2、双方当事人就公司法人股转让签订协议,协议中确定了转让对价以及所有权的转移的,不属于股权的代持或挂靠。
【相关案例】申银万国证券股份有限公司诉上海国宏置业有限公司财产权属纠纷案(《最高人民法院公报》2010年第3期)
【裁判要旨】股权的挂靠或代持行为,也就是通常意义上的法人股隐名持有。法人股隐名持有存在实际出资人和挂名持有人,双方应签订相应的协议以确定双方的关系,从而否定挂名股东的股东权利。对于一方原本就是法人股的所有人,对方则是通过有偿转让的方式取得法人股的所有权,双方所签订的是法人股转让协议,协议中确定了转让对价以及所有权的转移问题的,不属于股权的代持或挂靠,可以认定双方是通过出售方式转移法人股的所有权,即使受让方没有支付过任何对价,出让方也已丧失了对系争法人股的所有权,而只能根据转让协议主张相应的债权。
3、作为实际投资人的外商投资企业请求确认股东资格应以合法的投资行为为前提,否则,不予支持。
【相关案例】博智资本基金公司与鸿元控股集团有限公司其他合同纠纷案(最高人民法院(2013)民四终字第20号民事判决书)
【裁判要旨】股权归属关系与委托投资关系是两个层面的法律关系,前者因合法的投资行为而形成,后者则因当事人之间的合同行为形成,保监会的上述规章仅仅是对外资股东持股比例所做的限制,而非对当事人之间的委托合同关系进行限制。因此,实际出资人不能以存在合法的委托投资关系为由主张股东地位,受托人也不能以存在持股比例限制为由否定委托投资协议的效力。本案中,博智公司(外商)与鸿元公司签订的《委托投资及托管协议》、《协议书》,不仅包括双方当事人关于委托投资的约定,还包括当事人之间关于股权归属以及股权托管的约定。根据双方当事人的约定,鸿元公司的前身亚创公司系代博智公司持有股权而非自己享有股权。虽然上述协议均系双方当事人真实意思表示,但由于股权归属关系应根据合法的投资行为依法律确定,不能由当事人自由约定。因此,尽管当事人约定双方之间的关系是股权代持关系,也不能据此认定双方之间的关系属股权代持关系,而应认定双方之间系委托投资合同关系。

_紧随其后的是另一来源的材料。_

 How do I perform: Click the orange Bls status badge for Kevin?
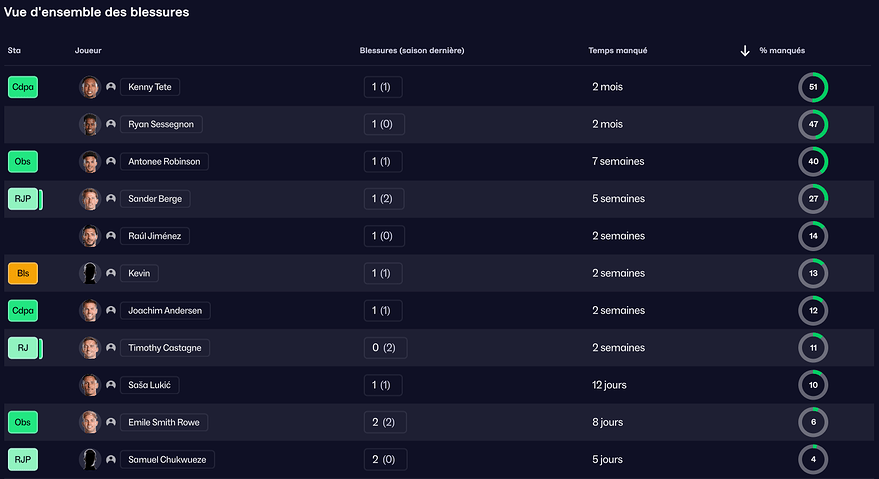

4、对于双方当事人之间存在委托收购股权且代持关系还是借款关系均无直接书面证据的,法院将根据民事证据优势证据原则综合各方面证据予以判断。
【相关案例】薛惠玶与陆阿生、江苏苏浙皖边界市场发展有限公司、江苏明恒房地产开发有限公司委托代理合同纠纷案(最高人民法院(2013)民二终字第138号民事判决书)
【裁判要旨】虽然薛惠玶与陆阿生之间未签订委托收购股权并代持股权的书面合同,但薛惠玶向陆阿生汇付款项的事实客观存在。对该笔款项的性质,陆阿生虽然主张为借款,但未能提供任何证据证明。一审判决综合全部案件事实,依据优势证据原则认定双方之间存在薛惠玶委托陆阿生收购股权并且代持股权的关系,理据充分,并无不当。
5、就目标公司股权存在双重代持法律关系的,隐名股东的"隐名股东"要求显名的,经过其名义股东及名义股东同意的,法院予以支持。
【相关案例】王成与安徽阜阳华纺和泰房地产开发有限公司股东资格确认纠纷二审民事判决书(最高人民法院(2014)民二终字第185号)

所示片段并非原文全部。